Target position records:
>> start

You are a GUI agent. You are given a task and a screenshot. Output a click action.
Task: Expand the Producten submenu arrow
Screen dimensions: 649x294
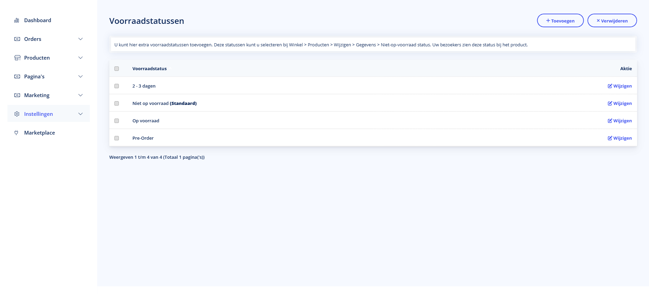pyautogui.click(x=80, y=58)
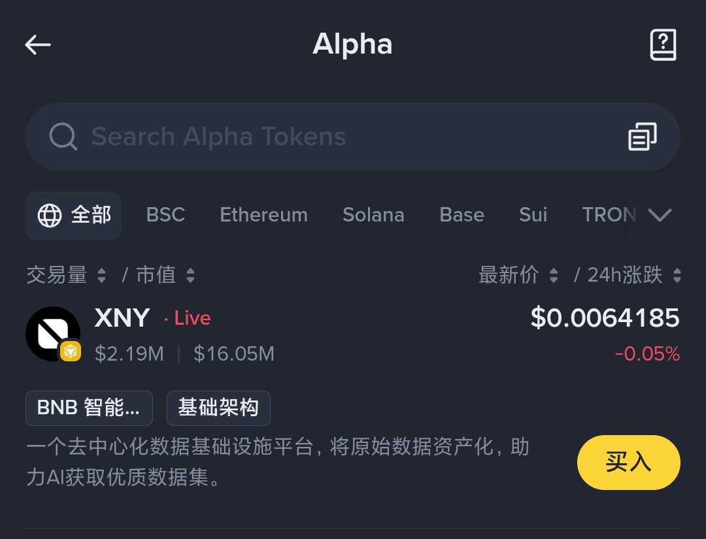Sort by 24h涨跌 change arrows

click(x=677, y=275)
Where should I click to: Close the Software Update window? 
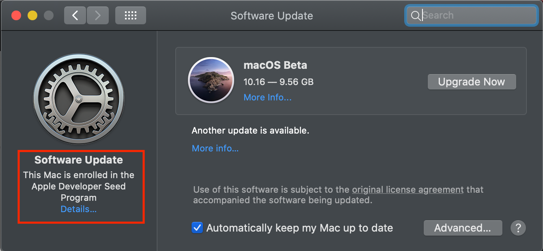16,16
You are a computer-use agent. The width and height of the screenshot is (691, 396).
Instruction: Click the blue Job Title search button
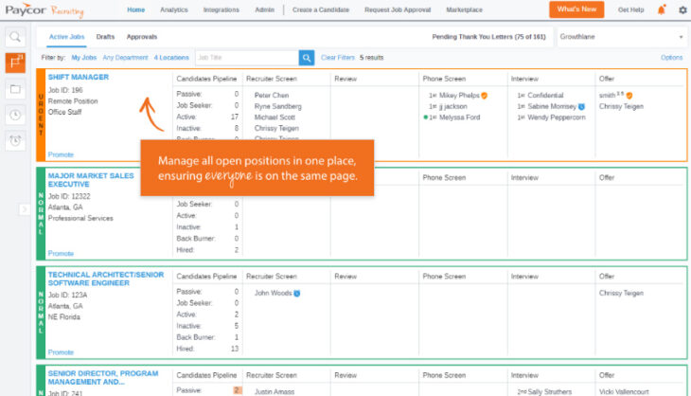pos(307,58)
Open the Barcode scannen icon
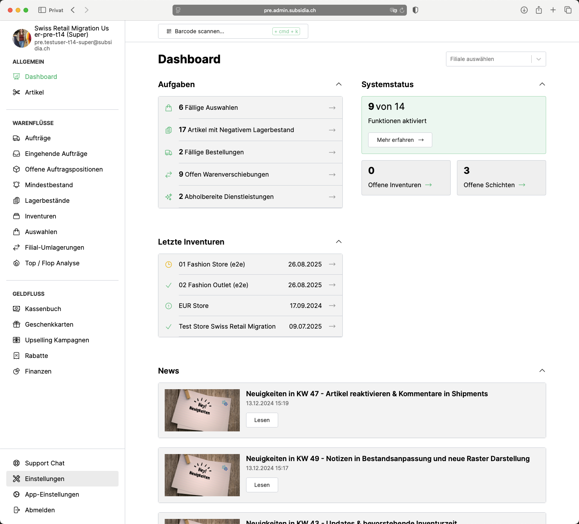The width and height of the screenshot is (579, 524). [169, 31]
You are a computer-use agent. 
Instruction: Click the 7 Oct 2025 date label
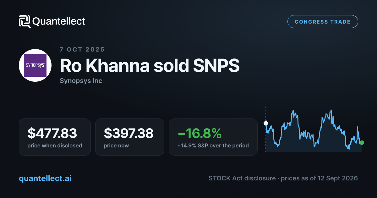coord(82,49)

>> end

(What is required)
Write out the lines above verbatim, omitting the pictures.

(Written solution)
You are a GUI agent. You are given a task and a screenshot. Output a click action.
Task: Expand the Producten submenu arrow
Screen dimensions: 649x294
pyautogui.click(x=80, y=58)
Sort by 24h涨跌 change arrows

click(x=677, y=275)
Where should I click to: Close the Software Update window? 
16,16
You are a computer-use agent. The width and height of the screenshot is (691, 396).
Instruction: Click the blue Job Title search button
pos(307,58)
Open the Barcode scannen icon
The width and height of the screenshot is (579, 524). [169, 31]
You are a computer-use agent. 
Instruction: Click the 7 Oct 2025 date label
coord(82,49)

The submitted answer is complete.